The answer must be an exact copy of the lines from the one containing "This screenshot has width=590, height=400." through the last line of the records, with no pictures.

━━━━━━━━━━━━━━━━━━━━━━━━━━━━━━

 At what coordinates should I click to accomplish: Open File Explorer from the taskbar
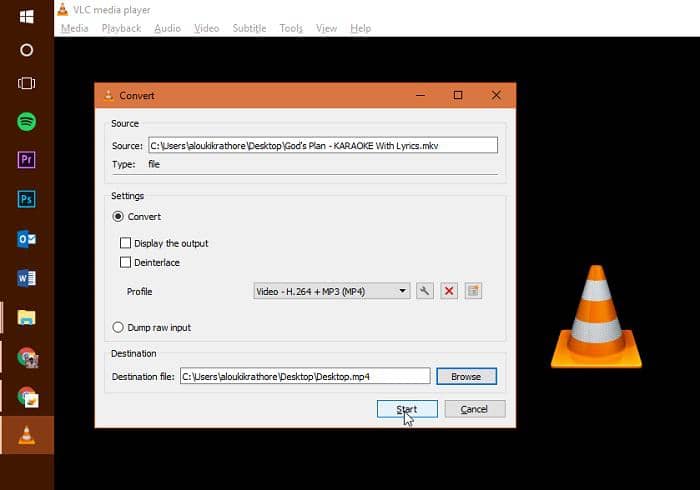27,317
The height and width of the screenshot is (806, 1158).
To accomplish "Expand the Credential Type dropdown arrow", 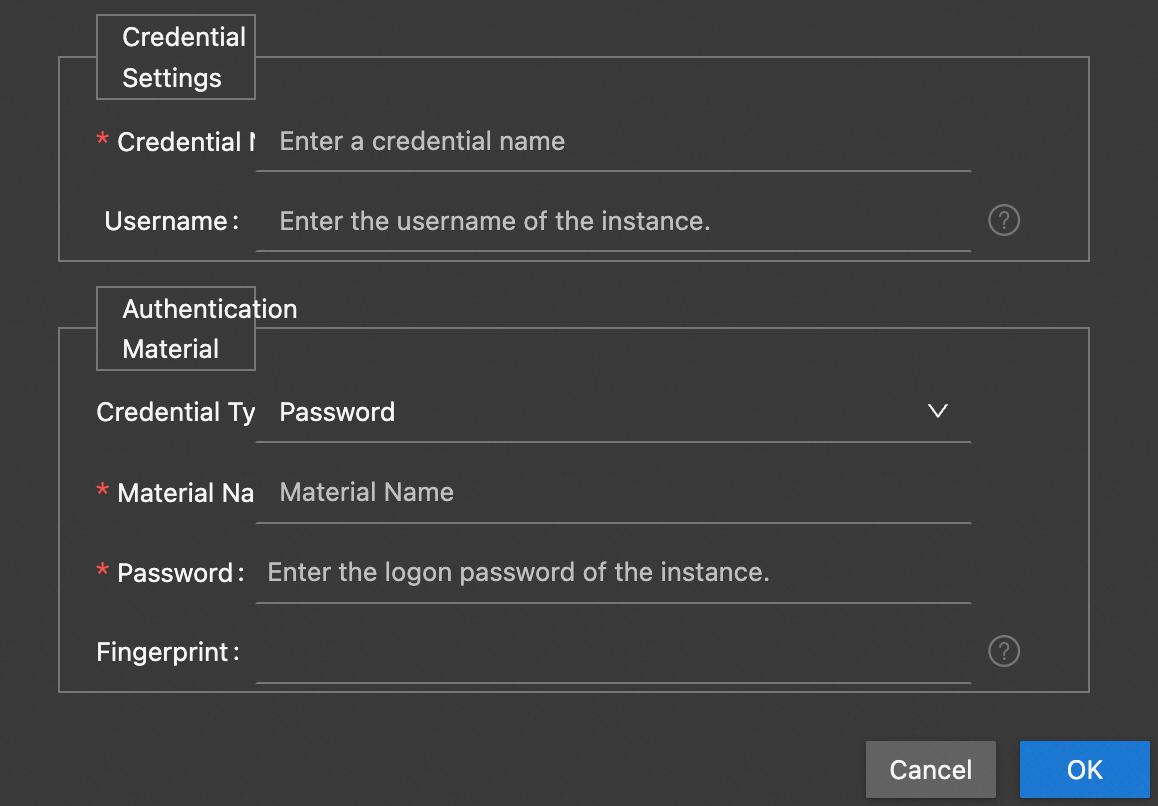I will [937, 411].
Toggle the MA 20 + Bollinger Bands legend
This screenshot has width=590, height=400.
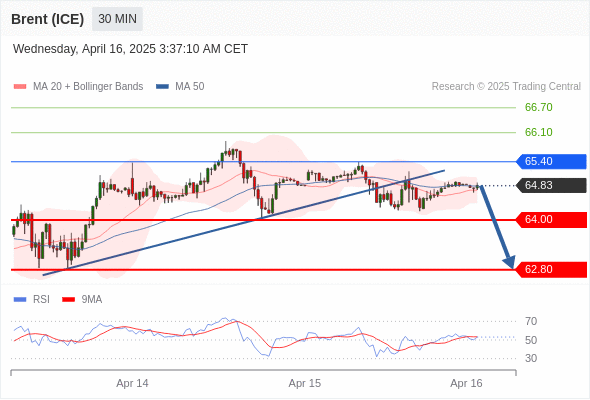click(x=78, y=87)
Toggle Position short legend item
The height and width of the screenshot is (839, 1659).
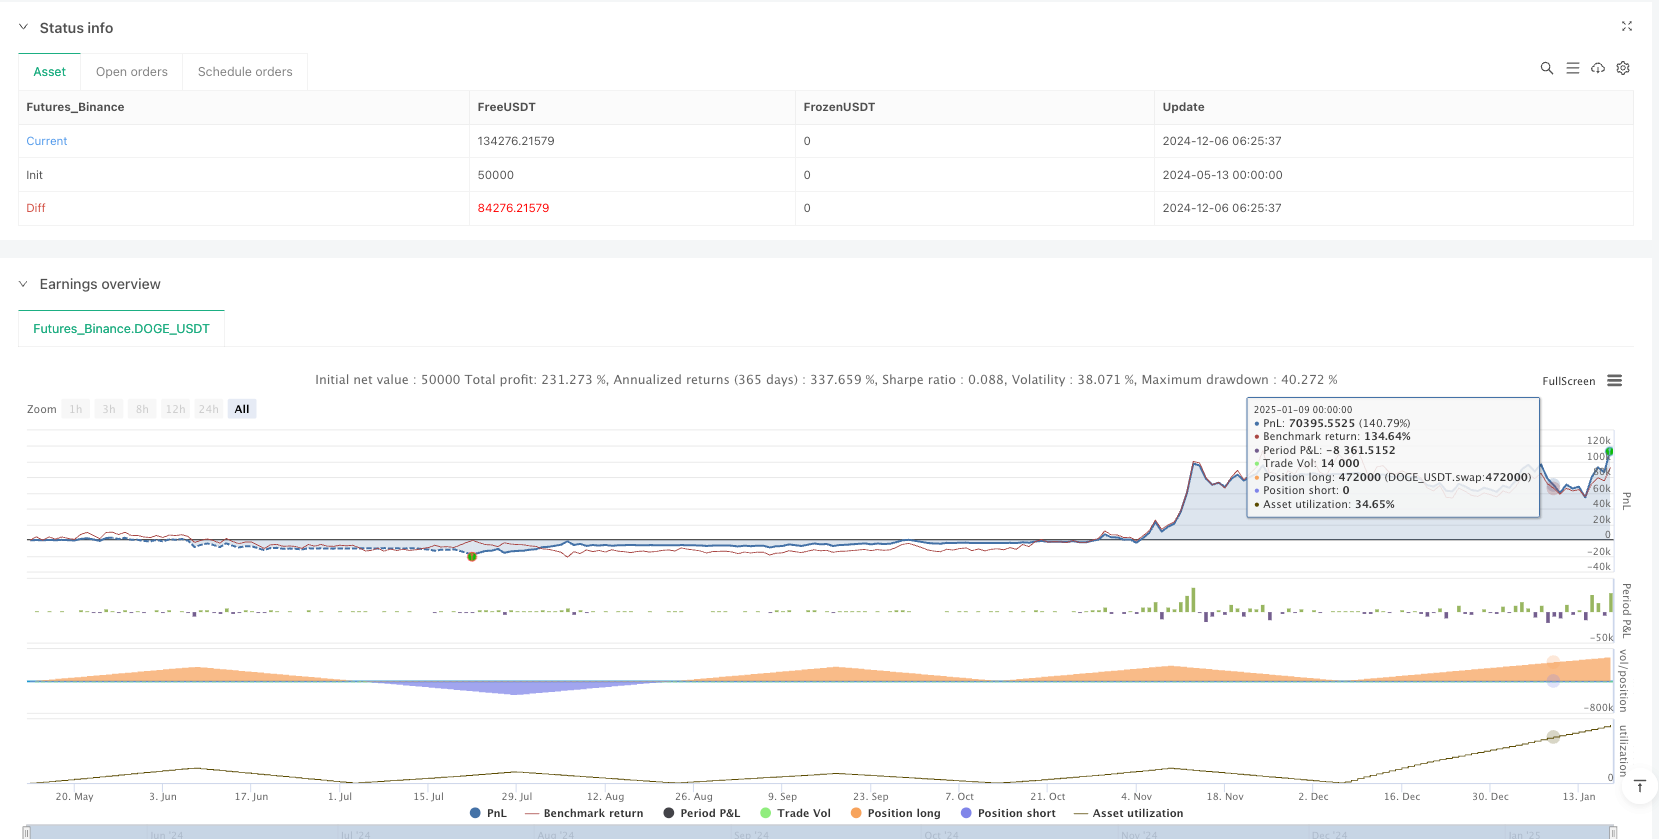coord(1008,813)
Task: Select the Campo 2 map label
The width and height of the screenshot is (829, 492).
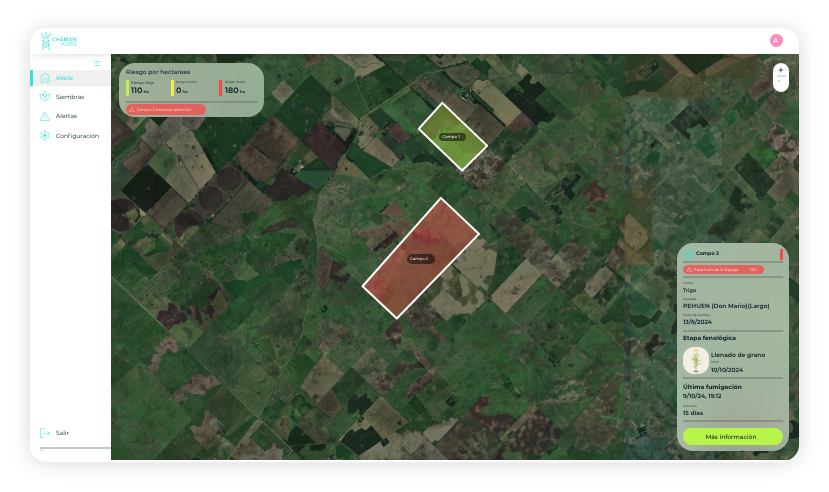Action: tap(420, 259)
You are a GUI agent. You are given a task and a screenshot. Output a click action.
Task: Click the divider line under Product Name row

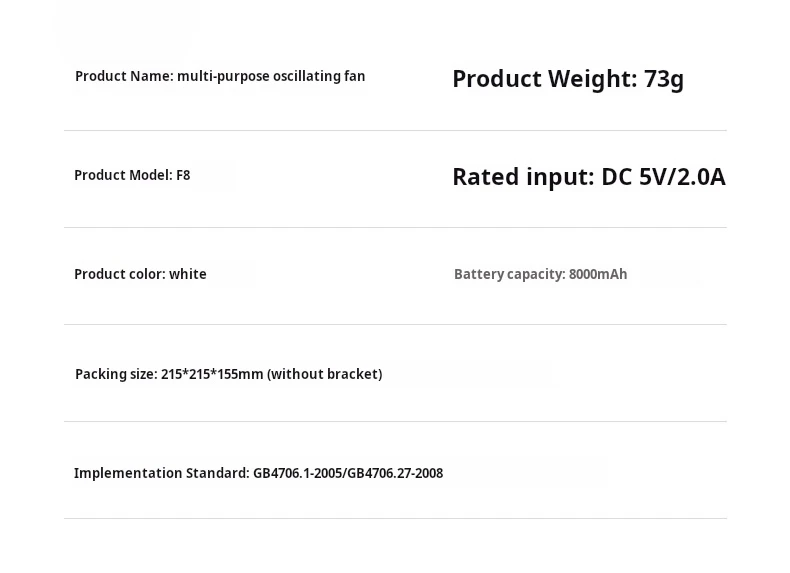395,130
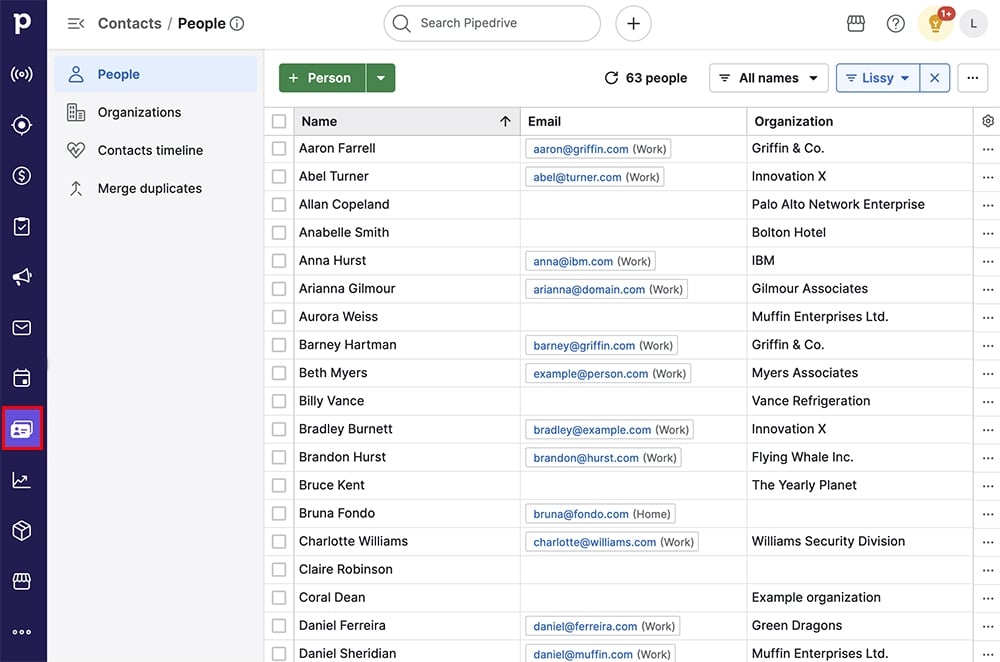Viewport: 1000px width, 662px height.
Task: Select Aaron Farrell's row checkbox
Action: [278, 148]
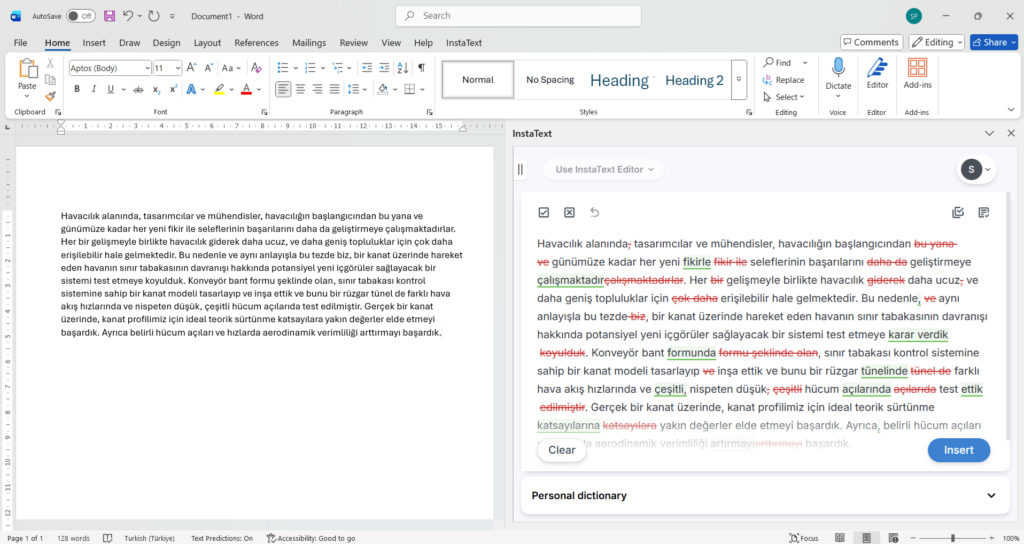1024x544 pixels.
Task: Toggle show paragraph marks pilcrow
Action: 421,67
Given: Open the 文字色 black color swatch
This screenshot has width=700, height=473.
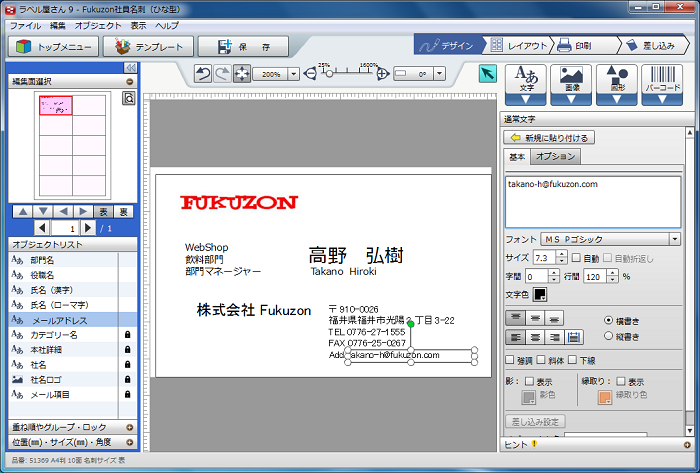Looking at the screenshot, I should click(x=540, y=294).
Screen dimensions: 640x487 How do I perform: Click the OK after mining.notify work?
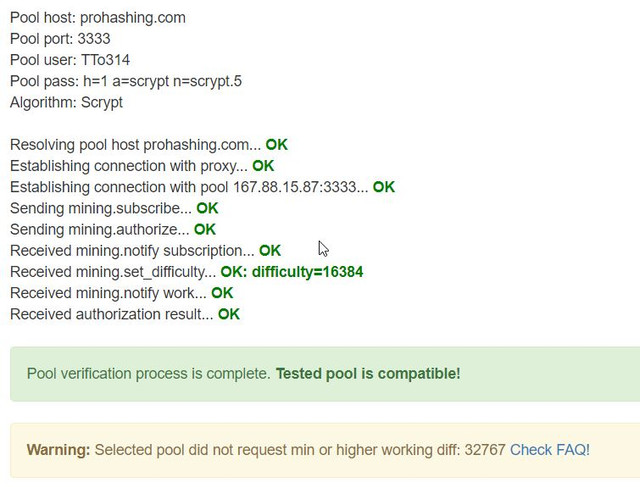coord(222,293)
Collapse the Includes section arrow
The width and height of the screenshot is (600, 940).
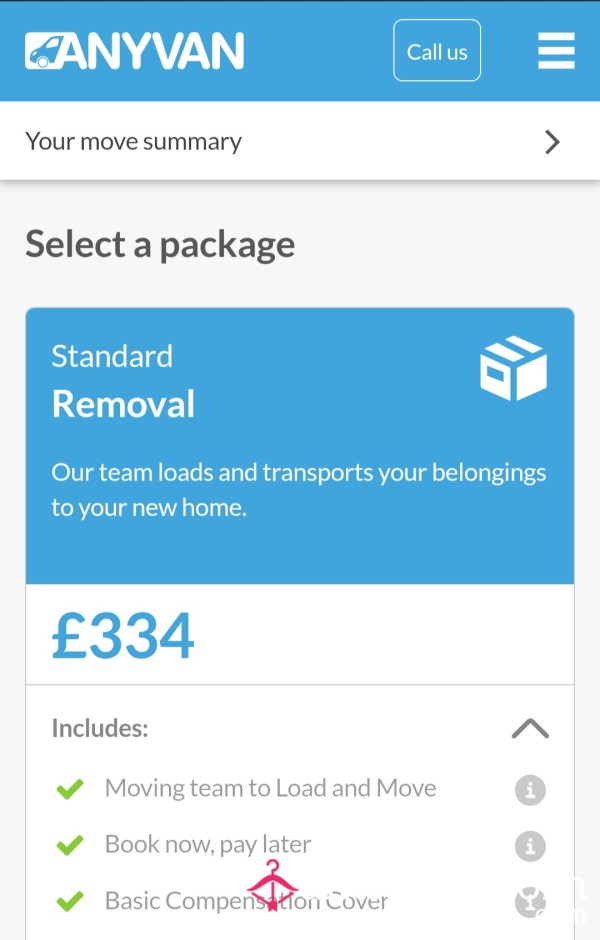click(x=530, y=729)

━━━━━━━━━━━━━━━━━━━━━━━━━━━━━━

- **Your response**:
This screenshot has width=590, height=400.
click(x=78, y=87)
Toggle Position short legend item
The height and width of the screenshot is (839, 1659).
coord(1008,813)
Task: Select the Campo 2 map label
The width and height of the screenshot is (829, 492).
Action: tap(420, 259)
You are a GUI agent. You are given a task and a screenshot. Output a click action.
Task: Click the divider line under Product Name row

395,130
Viewport: 1000px width, 662px height.
Task: Select Aaron Farrell's row checkbox
Action: [278, 148]
1024x544 pixels.
Task: Toggle show paragraph marks pilcrow
Action: 421,67
Given: Open the 文字色 black color swatch
This screenshot has width=700, height=473.
Looking at the screenshot, I should click(x=540, y=294).
Screen dimensions: 640x487 How do I perform: Click the OK after mining.notify work?
coord(222,293)
Collapse the Includes section arrow
The width and height of the screenshot is (600, 940).
click(x=530, y=729)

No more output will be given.